▶ Estratto fornito
· · · · · · ·

Attualità

Il complicato rapporto fra internet e l’Europa

Un articolo di Politico torna sul rapporto fra l'Europa e i colossi del web, e sulla sua ambizione di "poliziotto digitale globale".

di Federico Sarica

Mark Scott, osservatore di cose digitali europee prima per il New York Times e poi, da pochi giorni, per l’edizione continentale di Politico, è tornato ieri sul tema del rapporto fra l’Europa e i colossi digitali che controllano praticamente la quasi totalità di internet oggi. È noto a tutti lo sforzo regolatore che Bruxelles ha cercato di imprimere nei confronti delle cosiddette Internet Big Five: Google, Facebook, Apple, Amazon e Microsoft. Così com’è noto il ruolo, in questa missione, ricoperto dalla molto raccontata Margrethe Vestager, danese, 49 anni, Commissaria europea alla concorrenza, conosciuta per la linea senza sconti adottata nell’esercizio del proprio ufficio nei confronti dei grandi player privati dominanti, nello specifico Apple e Google, cui ha sottoscritto e intimato richieste di pagamento alquanto elevate: rispettivamente, una multa per abuso di posizione dominante nell’ambito dello shopping online nei confronti di Google, 2,42 miliardi di Euro, e una richiesta di saldo di tasse arretrate a Apple per circa 13 miliardi di euro.

· · · · · · ·

▶ Dati forniti
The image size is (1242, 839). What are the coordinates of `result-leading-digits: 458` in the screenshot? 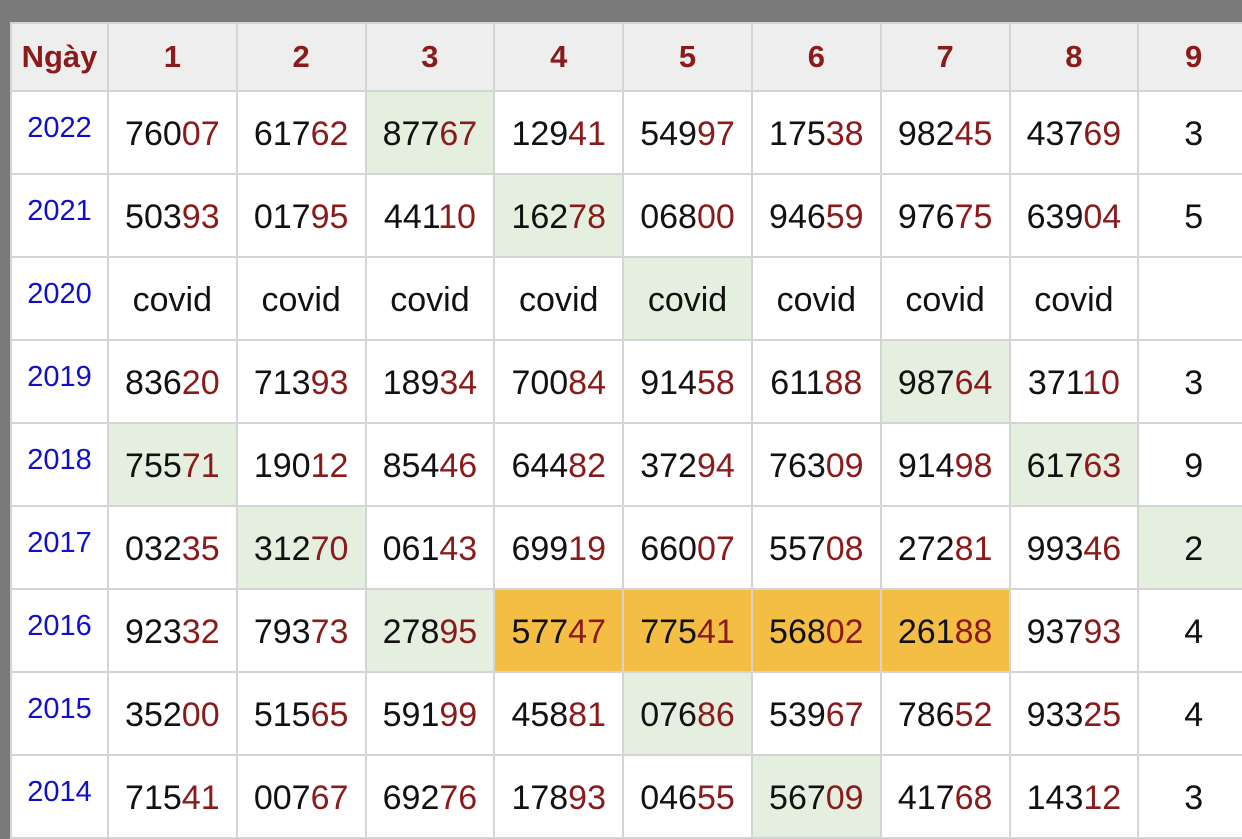 It's located at (540, 715).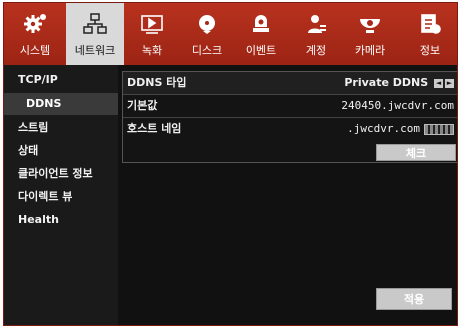 The height and width of the screenshot is (329, 461). I want to click on apply-button: 적용, so click(414, 299).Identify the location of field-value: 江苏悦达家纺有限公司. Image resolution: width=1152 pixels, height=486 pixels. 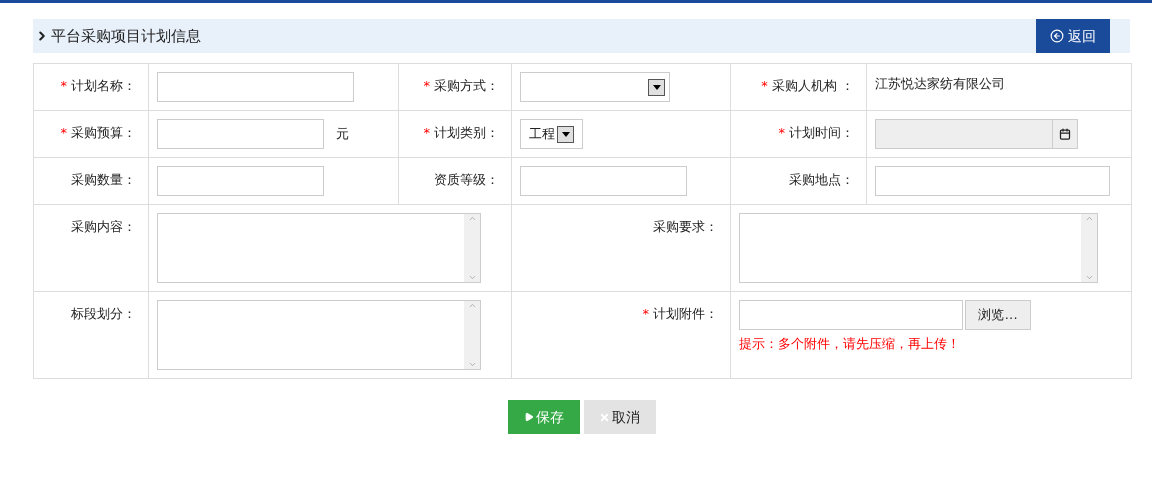
(940, 84).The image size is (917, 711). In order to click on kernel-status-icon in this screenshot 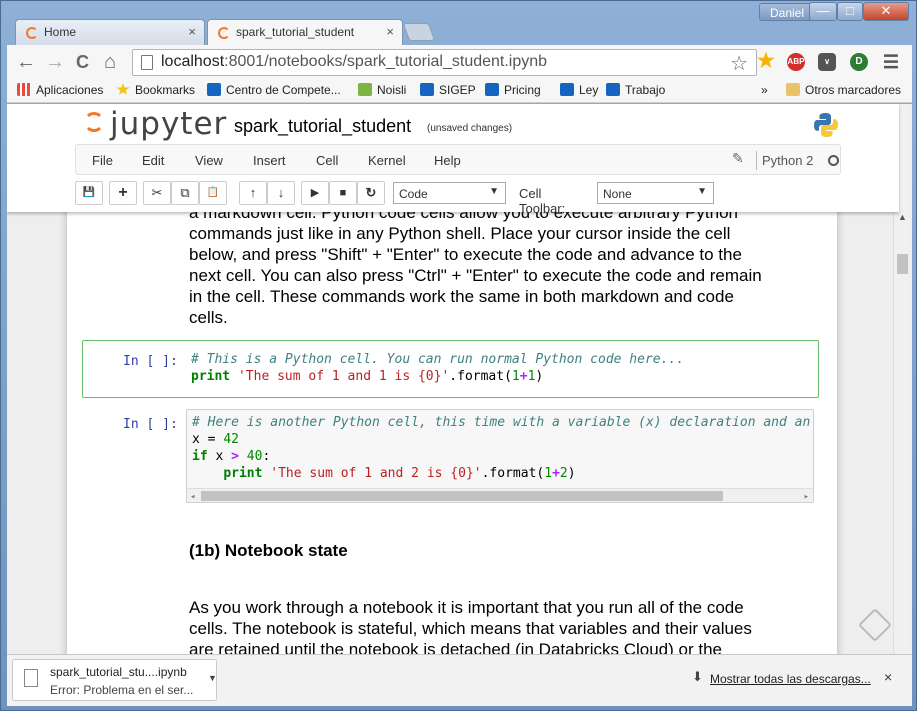, I will do `click(834, 160)`.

· · · · · · ·

▶ Obiettivo del compito
Indica se ciascuna delle seguenti affermazioni concorda con l'articolo sul rapporto fra internet e l'Europa, rispondendo sì o no e citando alla lettera le parole del testo che lo stabiliscono. (a) Mark Scott scrive per l'edizione continentale di Politico da pochi giorni. (b) La multa inflitta a Google riguarda un abuso di posizione dominante nella pubblicità online. (c) Ad Apple è stato chiesto di saldare tasse arretrate per circa 13 miliardi di euro.

▶ Risposta al compito
(a) Sì: «e poi, da pochi giorni, per l’edizione continentale di Politico».
(b) No: «una multa per abuso di posizione dominante nell’ambito dello shopping online nei confronti di Google».
(c) Sì: «una richiesta di saldo di tasse arretrate a Apple per circa 13 miliardi di euro».